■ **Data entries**
# # #

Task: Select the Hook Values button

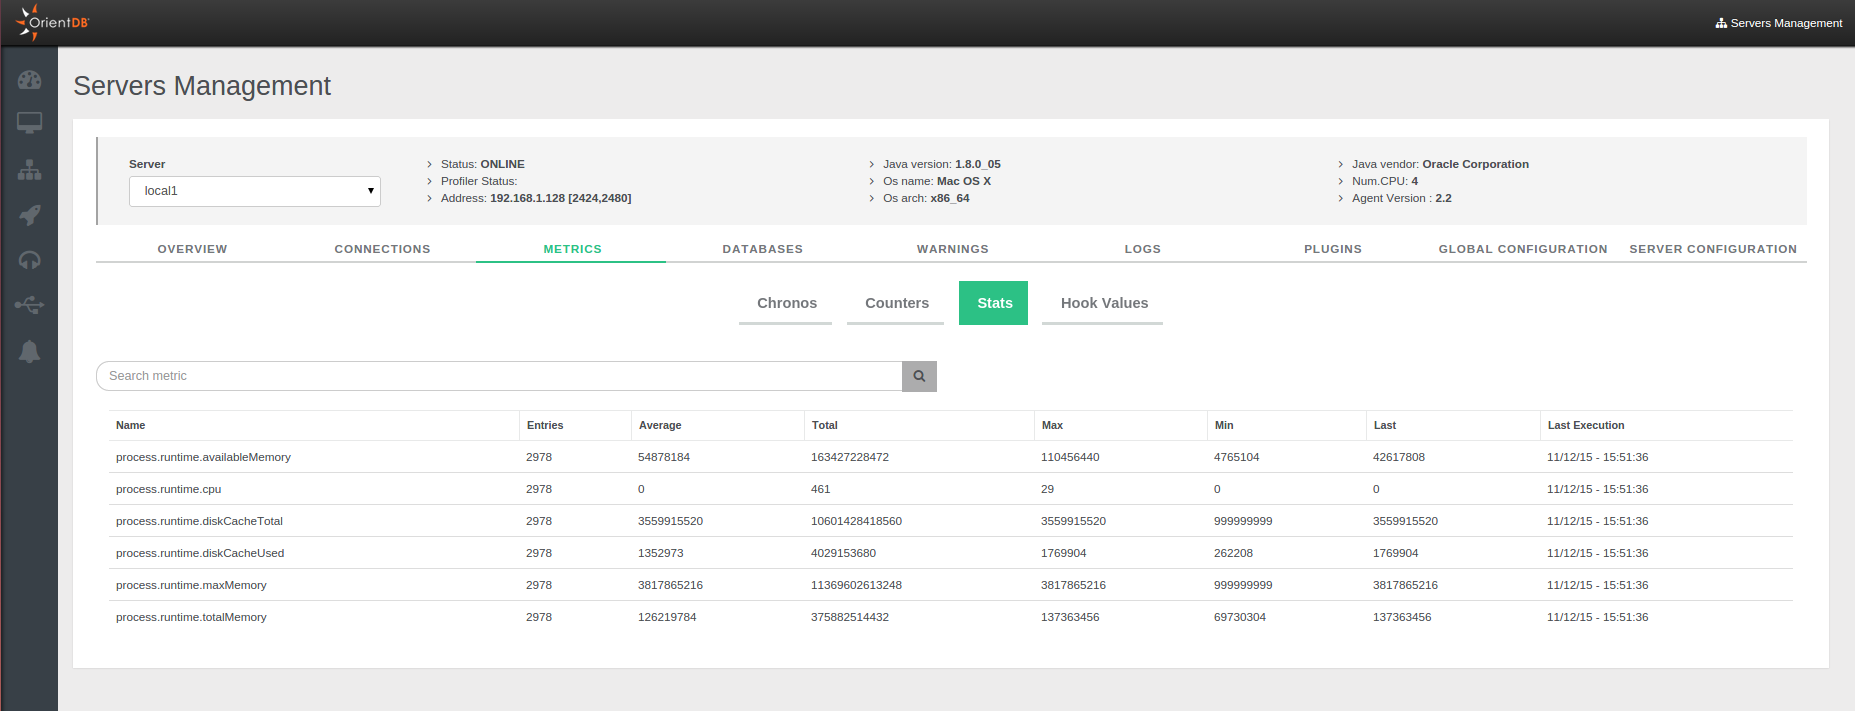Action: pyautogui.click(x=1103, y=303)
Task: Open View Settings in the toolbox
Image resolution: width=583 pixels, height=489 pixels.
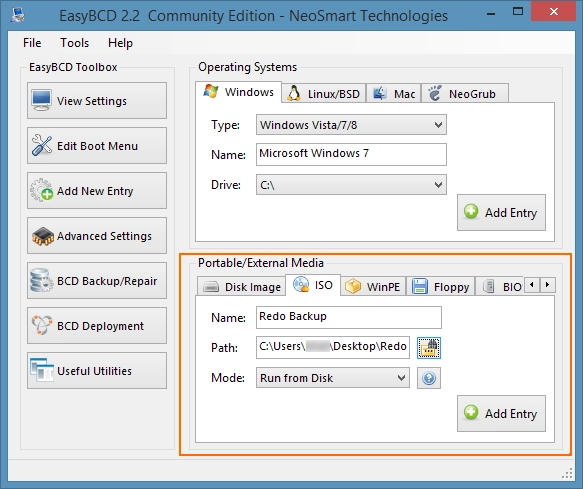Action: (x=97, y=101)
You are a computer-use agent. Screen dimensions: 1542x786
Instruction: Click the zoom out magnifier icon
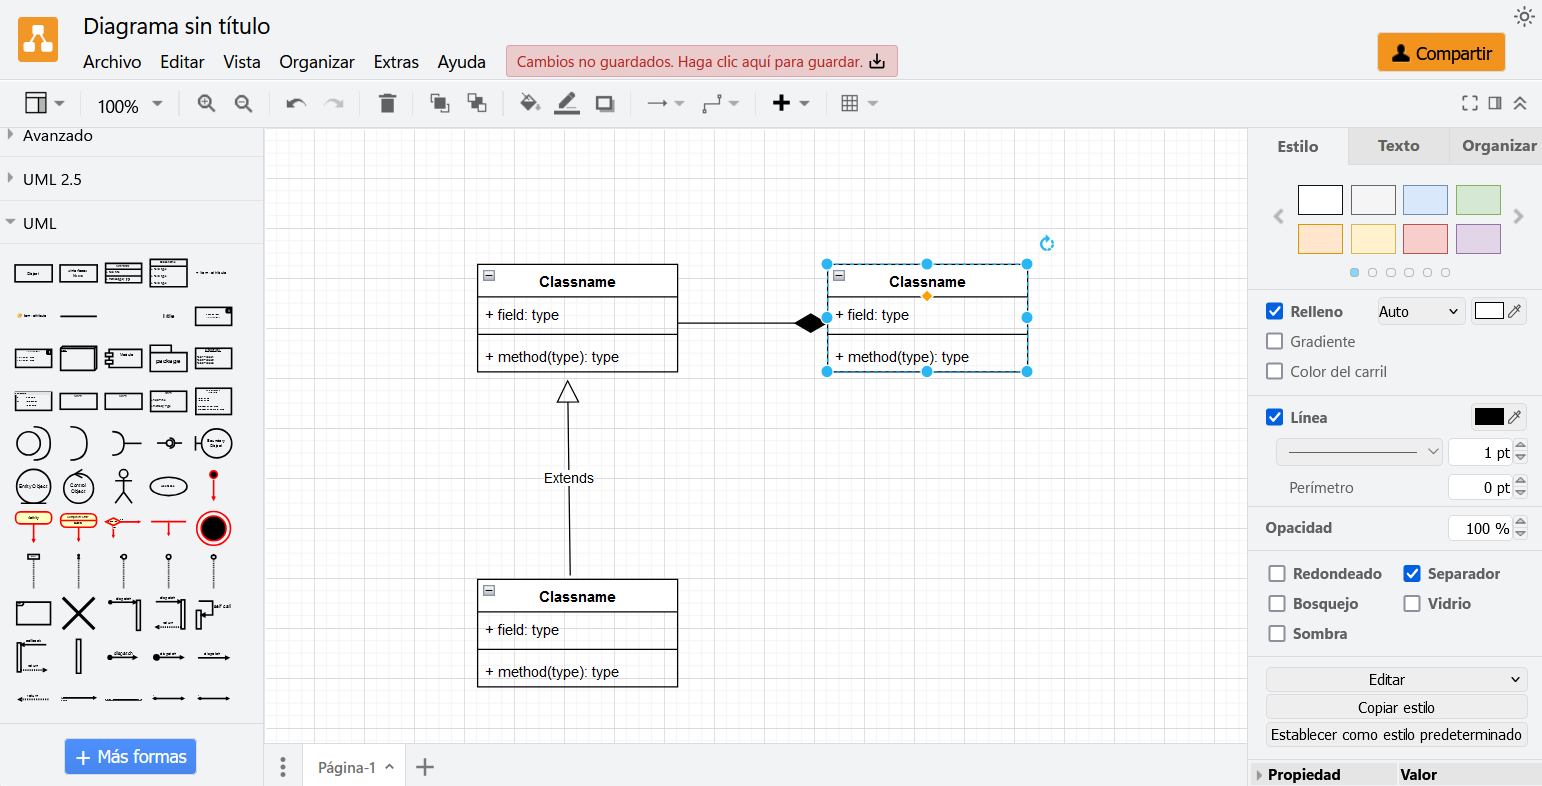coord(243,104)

# # #

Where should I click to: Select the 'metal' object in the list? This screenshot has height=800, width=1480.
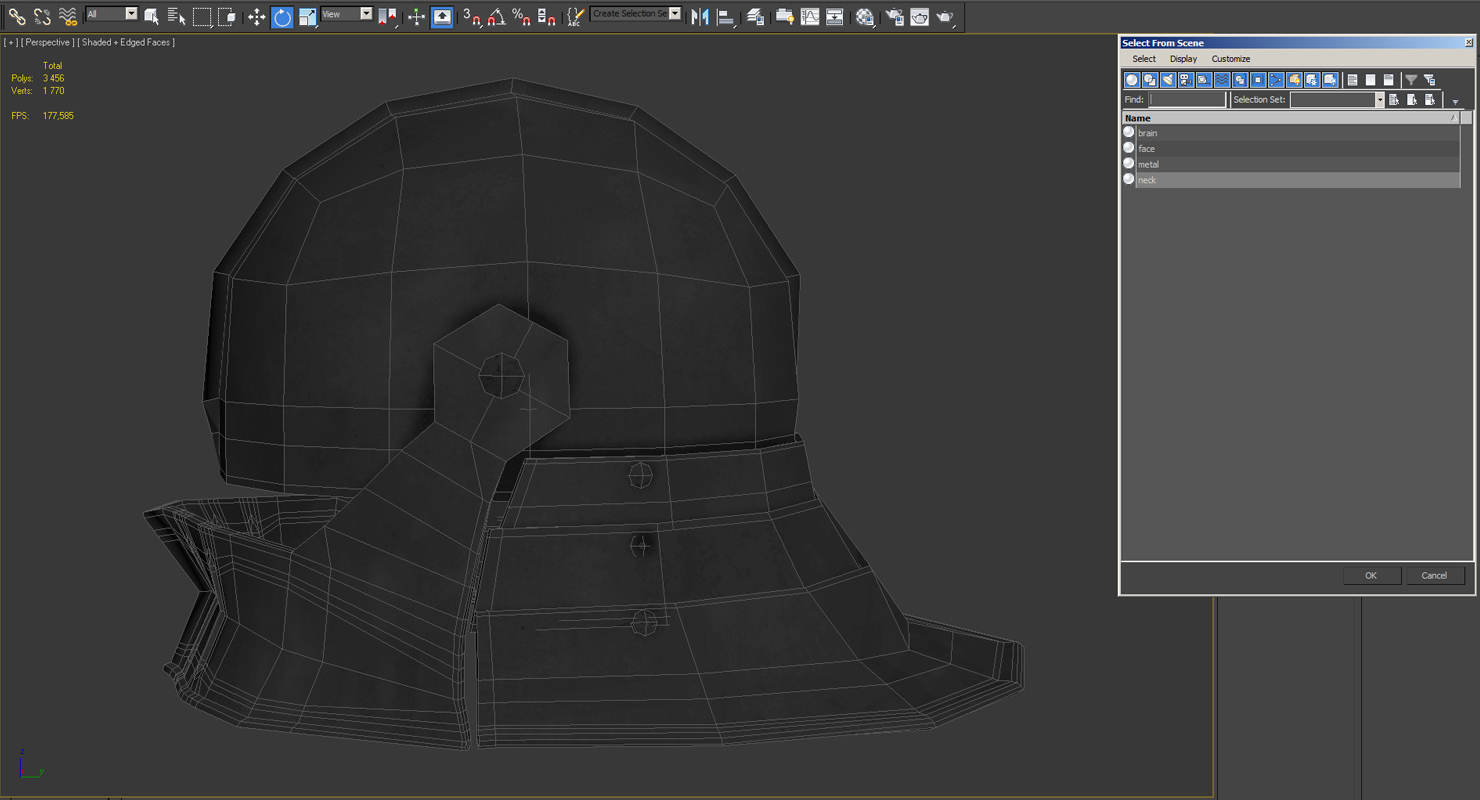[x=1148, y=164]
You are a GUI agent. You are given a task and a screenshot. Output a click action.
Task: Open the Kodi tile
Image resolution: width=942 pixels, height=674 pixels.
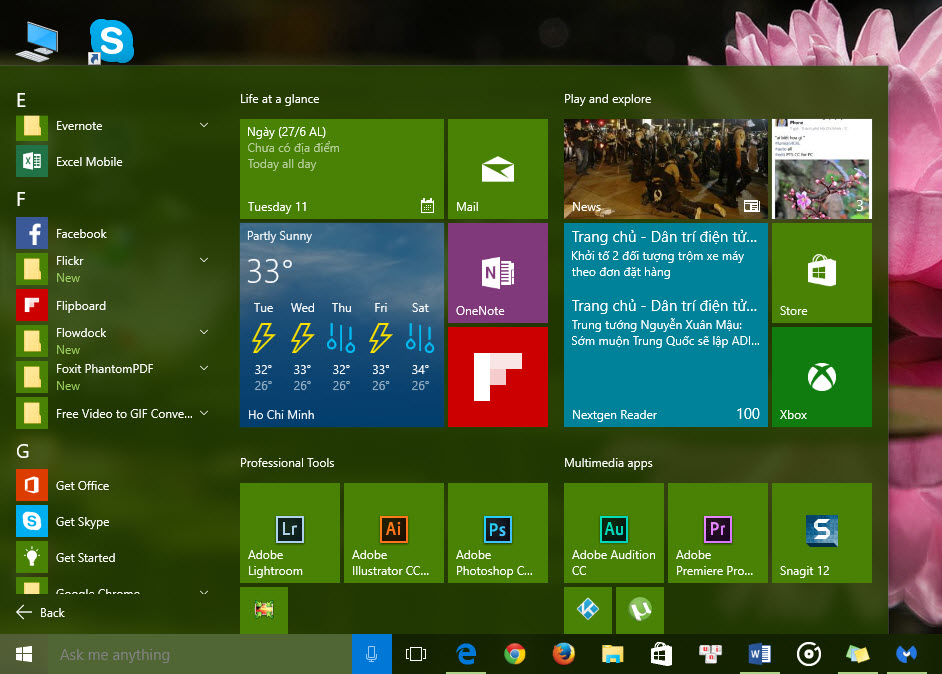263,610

# # #

■ **Work request**
Where a line of the data above includes "Open", copy that line.

■ **Task response**
Task: Open View Settings in the toolbox
Task: Open the Kodi tile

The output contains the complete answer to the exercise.